At all relevant times, however, Defendant had a Safety Retraining Program for, among others, employees such as Plaintiff who had less than two years’ seniority and who had sustained work-related injuries. (See Docket No. 19: Affidavit of Mary J. Kennedy in Support of Defendant’s Motion for Summary Judgment (“Kennedy Affidavit”), Exhibit A.) 2 The ostensible purpose of the program was to improve employees’ safe work habits and reduce the amount of work-related injuries and, thereby, reduce costs associated with injury-related claims. (Plaintiffs Facts ¶ 38.) 3

The Safety Retraining Program was divided into two parts: a one to two-week classroom portion followed by a ninety-day observation period. (Kennedy Affidavit, Exhibit A.) During the classroom portion, program participants, who received two-thirds of their regular pay up to a maximum of $8.00 per hour, reviewed Defendant’s safety rules and participated in retraining sessions on lifting, operating equipment, proper stretching and exercise. {Id.) After completing the classroom portion, program participants returned to their regular jobs, at full pay, and were observed for the next ninety days by supervisors and other safety personnel. {Id.) During this time, program participants were required to wear orange vests in order to “enable[ ] supervision and safety personnel to closely observe their work habits and to assist them in performing their jobs more safely.” {Id.) They were also required to report to their supervisors at the beginning of each shift so that the supervisors could “observe them stretching properly” and verify that they “[were] wearing the orange vest[s].” {Id.) Supervisors and managers had weekly or monthly meetings at which the program was discussed. (Plaintiffs Facts ¶ 21.)
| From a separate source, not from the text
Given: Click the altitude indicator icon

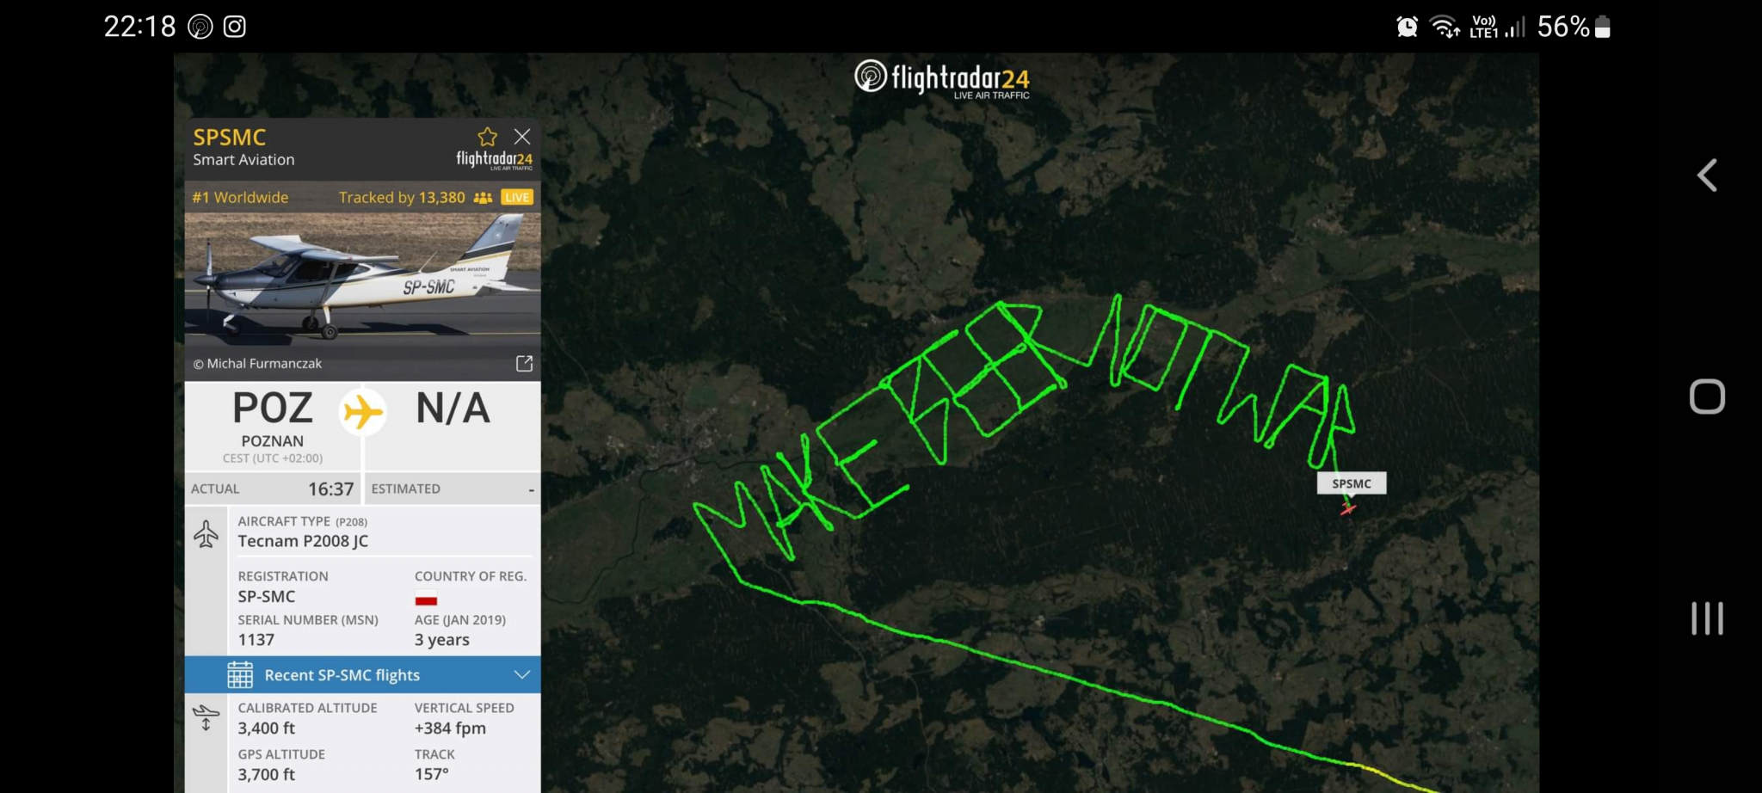Looking at the screenshot, I should [x=206, y=717].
Plaintiff returned to work on or about June 5, 1996, and was asked to sign a Safety Retraining Form. (See Plaintiffs Facts ¶¶ 6, 8; Kennedy Affidavit, Exhibit B.) The form verified that Plaintiff would be paid up to two-thirds of his regular pay while attending the two-week retraining program and that Plaintiff would have to wear the safety vest during the retraining and “beginning on [his] return to light duty for a period of three months.” (Kennedy Affidavit, Exhibit B.) The form also stated that, “[w]hile [Plaintiff was] wearing the vest,” he would be required to participate in daily stretching exercises. {Id.)
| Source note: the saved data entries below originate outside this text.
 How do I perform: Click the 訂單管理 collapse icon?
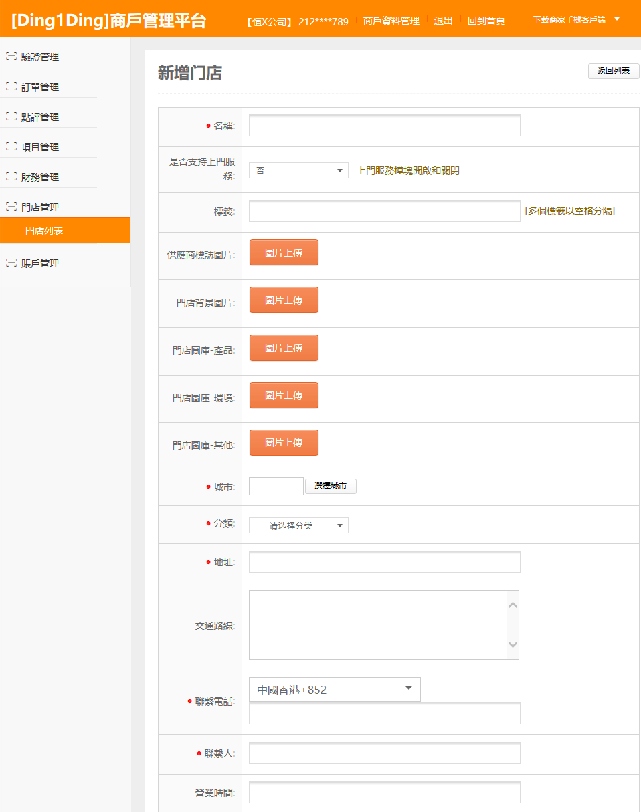pyautogui.click(x=11, y=86)
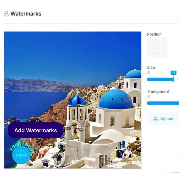The height and width of the screenshot is (185, 179).
Task: Click the stamp icon beside Watermarks title
Action: pos(6,14)
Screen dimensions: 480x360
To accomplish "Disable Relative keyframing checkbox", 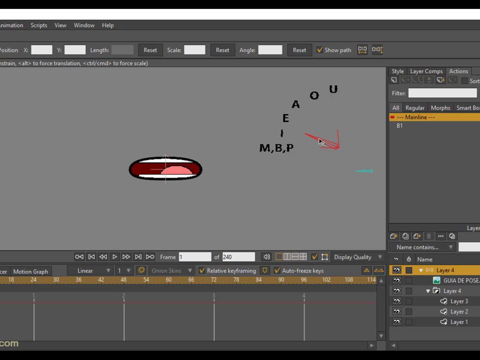I will (202, 271).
During the two-week class, which was conducted in an open area, vest-wearing program participants, including Plaintiff, were harassed by other workers. (Plaintiffs Facts ¶¶ 12, 14.) These other workers would laugh and pick on them, saying things like “Look at the idiots, guess you got hurt!” {Id. ¶ 12.) Plaintiff did not *80 remember all of the remarks because he “tried to block out most of it.” (Id.)
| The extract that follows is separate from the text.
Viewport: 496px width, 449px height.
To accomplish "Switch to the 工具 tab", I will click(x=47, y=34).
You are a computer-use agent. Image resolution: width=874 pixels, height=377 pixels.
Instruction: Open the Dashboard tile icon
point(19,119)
Many program participants, including Plaintiff, complained about the vests. (Id. ¶¶ 13, 15-18.) When Plaintiff lamented to the instructor that he did not want to wear the vest, the instructor said it was required. (Id. ¶ 13.) One supervisor testified that he did not like the program because he would have to deal “face-to-face with a bunch of pissed off employees.” (Id. ¶ 17.) This same supervisor acknowledged that the vests resulted in negative attention to the program participants. (Id. ¶ 20.) Even so, he was unaware if an exception was ever made for an employee who did not want to wear the vest. (Id.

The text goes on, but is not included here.